# Upgrade Imac G5 iSight



## Coffee18 (13 Mai 2012)

Bonjour,

J'ai reçu de famille un Mac G5 20" 2,1 Ghz PowerPC 1 GO DDR2 SDRAM Isight.

Il est tout beau, marche parfaitement en OS X 10,4 Tiger

Mais voila j'aimerais bien pour faire marcher Office 2011 et les fonctionnalités de la Magic mouse le faire passer à léopard et en même temps lui changer sa ram.

Question 1 : Il y a des risques d'endommager le Imac en changeant la ram ? et en le passant à Osx leopard ?

Question 2 : Pour les RAM j'ai trouver sa sur apple ? si des gens pouvaient me donner leurs avis

http://support.apple.com/kb/HT2266?v...&locale=fr_FR#

Et donc j'ai retranscris les normes sur macway ce qui me donnent sa :

http://www.macway.com/fr/product/477...ore-et-pc.html

La ram Mac way est elle de bonne qualité, et ne va pas nuire au mac ? 

J'espere avoir des réponse à mes question en vous remerciant d'avance .


----------



## Arlequin (14 Mai 2012)

hello

1) non, pas de risques, sauf à ouvrir le mac et installer la ram comme un bourrin 
2) non, SL ne va pas faire imploser ton mac :rateau:
3) jamais eu de soucis avec macway
4) tant qu'à faire, change aussi le disque dur 

à+


----------



## lepetitpiero (14 Mai 2012)

Pourquoi faire du multi-post c'est absurde http://forums.macg.co/switch-et-conseils-dachats/help-upgrade-g5-1100972.html La discussion pouvais continuer sur le fils précédent. demande aux modos de fusionner ton fil


----------



## Arlequin (14 Mai 2012)

absurde, non
inutile, oui


----------



## lepetitpiero (14 Mai 2012)

ouais j'y vais fort


----------



## Coffee18 (14 Mai 2012)

je pensais que j'était dans les questions de débutant pour la section switch donc pour ce qui est des questions plus techniques je m'adresse ici, excusez moi si j'ai mal fait :/

Donc Arlequin, Macway est la valeur la plus sur pour mon imac ? celui dans le lien est donc bon ?

Au niveau du disque dur c'est indispensable ? car j'ai appris que les G5 isight était dure a ouvrir :/ Que peut il m'arriver si je le fait pas ?

Cordialement


----------



## lepetitpiero (14 Mai 2012)

Tu peux aussi acheter de la rem chez crucial...  Inutile d'acheter celle chez Apple que l'on te vend bien trop chère.

Pour le disque dur... si tu ne te sent pas de le faire ne l'ouvre pas... Le changer te permet de parter sur des bases saines, une capacité plus importante.


----------



## Coffee18 (14 Mai 2012)

Je sais pas si ses d'origine mais mon disque dur à une capacité de 250 go.
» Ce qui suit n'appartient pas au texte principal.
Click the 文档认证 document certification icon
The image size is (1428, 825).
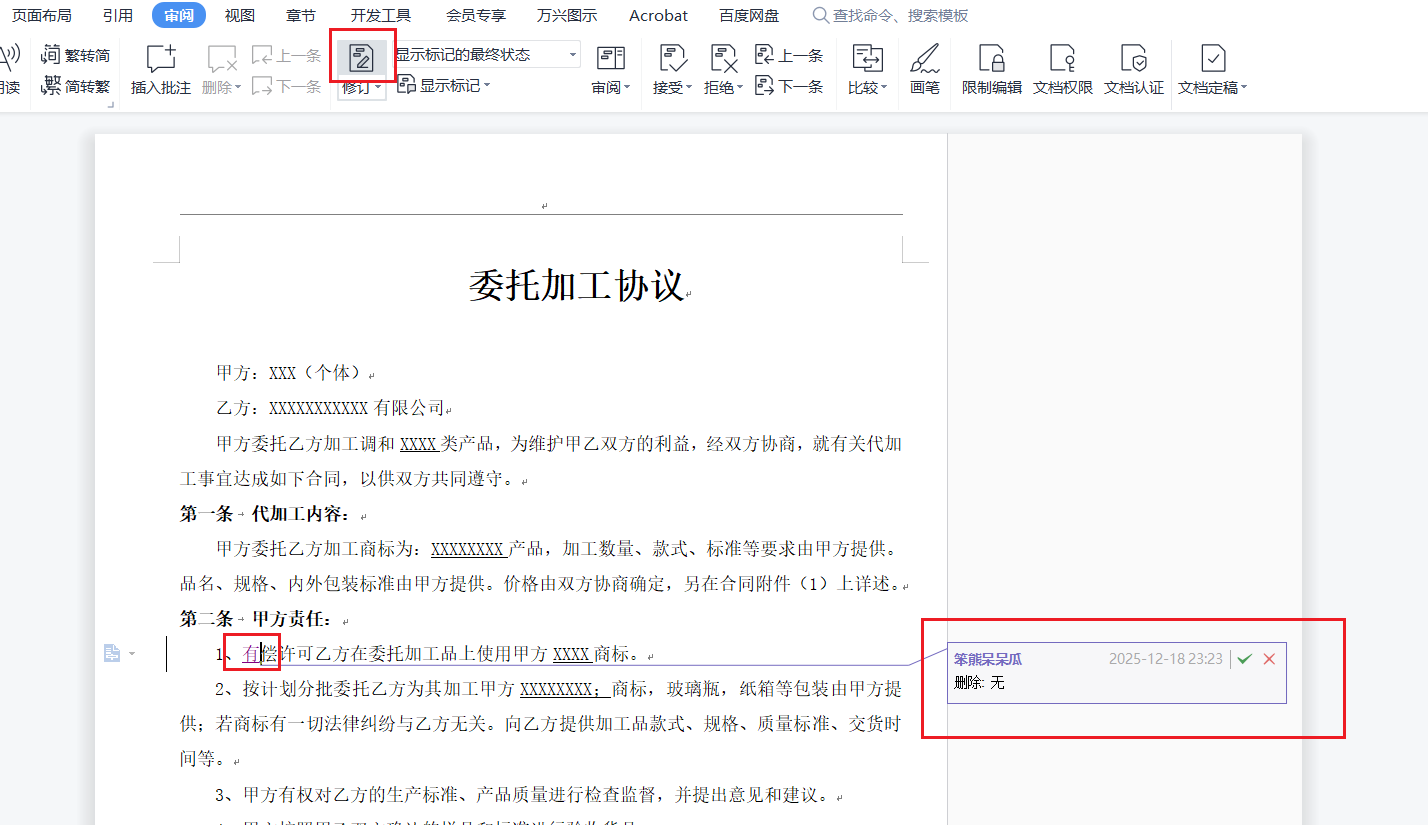coord(1133,59)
Aprés je sais pas si il est faible ou pas.


----------



## lepetitpiero (14 Mai 2012)

250 Go c'est le DD d'origne. Le changer c'est l'assurance de partir sur du neuf. En effet un disque dur ce s'use mais bon il ne faut pas psychoter non plus. 
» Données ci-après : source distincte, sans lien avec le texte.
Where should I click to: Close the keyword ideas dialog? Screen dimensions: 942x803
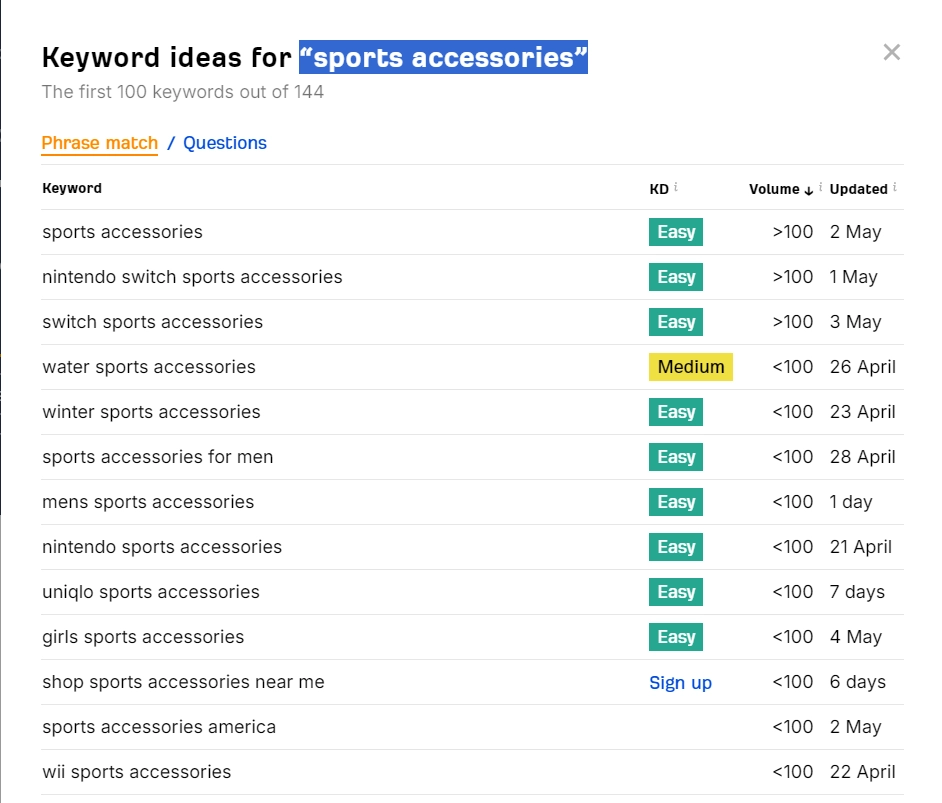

Conseil: Fait des sauvegardes de temps en temps sur un autre disque dur... comme cela si celui-ci claque tu ne perd pas tout ton travail.

Pour info: MAC G5 donc architecture PPC, donc pas d'installé de windows possible. Coté applis mac tu risques aussi de te retrouver "coincé" certains logiciels étant passés sous intel il devient parfois difficile de trouver des versions PPC ou UB ( universel binary)
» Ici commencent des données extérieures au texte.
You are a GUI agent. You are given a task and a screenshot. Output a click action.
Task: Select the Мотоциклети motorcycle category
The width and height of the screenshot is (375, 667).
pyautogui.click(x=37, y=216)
Gros défaut des iMac G5: la carte graphique/mère qui lâche...


----------



## Coffee18 (14 Mai 2012)

lepetipiero ses mon tout premier imac même si il est vieux et j'ai pas envie qui me claque entre les doigts :/ Limite avec les défauts que tu me cite tu me donne envie de le changer, mais je pense que ma machine ne vaut pas grand chose.

Il y a des exeptions de iMac peut être qui survit !

Quelqu'un pour me redonner la pêche ? MDR


----------



## Arlequin (14 Mai 2012)

lepetitpiero a dit:


> 250 Go c'est le DD d'origne. Le changer c'est l'assurance de partir sur du neuf. En effet un disque dur ce s'use mais bon il ne faut pas psychoter non plus.
> 
> Conseil: Fait des sauvegardes de temps en temps sur un autre disque dur... comme cela si celui-ci claque tu ne perd pas tout ton travail.
> 
> ...



Je ne psychote pas, je parle en termes de fiabilité dûe à l'usure normale, et aussi en termes de nuissance sonore et de perte de réactivité 

concernant les soucis de carte graphique et ou carte mère, je pense qu s'il y avaiut eu un vice caché, il se serait déjà manifesté ... mais ce n'est que mon avis


----------



## Coffee18 (14 Mai 2012)

Je trouve qu'il tourne parfaitement bien pour l'instant, mieux vaut d'abord mettre une ram et OS x leopard et attendre quelque mois avant de remplacer le DD ? Car investir si la carte mère ou graphique lâche :/.

J'ai nettoyé avec bombe a air et aspirateur tout les aérations, est ce qu'il faudrait l'ouvrir pour tout nettoyé a fond ou sa suffit, je veux être tranquille pour un moment la.

Cordialement


----------



## lepetitpiero (14 Mai 2012)

Ben si tu l'ouvre autant changer le DD à ce moment là...


----------



## Coffee18 (14 Mai 2012)

Sa répond pas a ma question :d


----------



## lepetitpiero (14 Mai 2012)

Et bien ça dépend... elles étaient comment les aérations avant ta main... si très très sales... faut peut-être démonter....


----------



## Coffee18 (14 Mai 2012)

Il y avait des poussière sur les trou donc j'ai aspiré et soufflé à la bombe.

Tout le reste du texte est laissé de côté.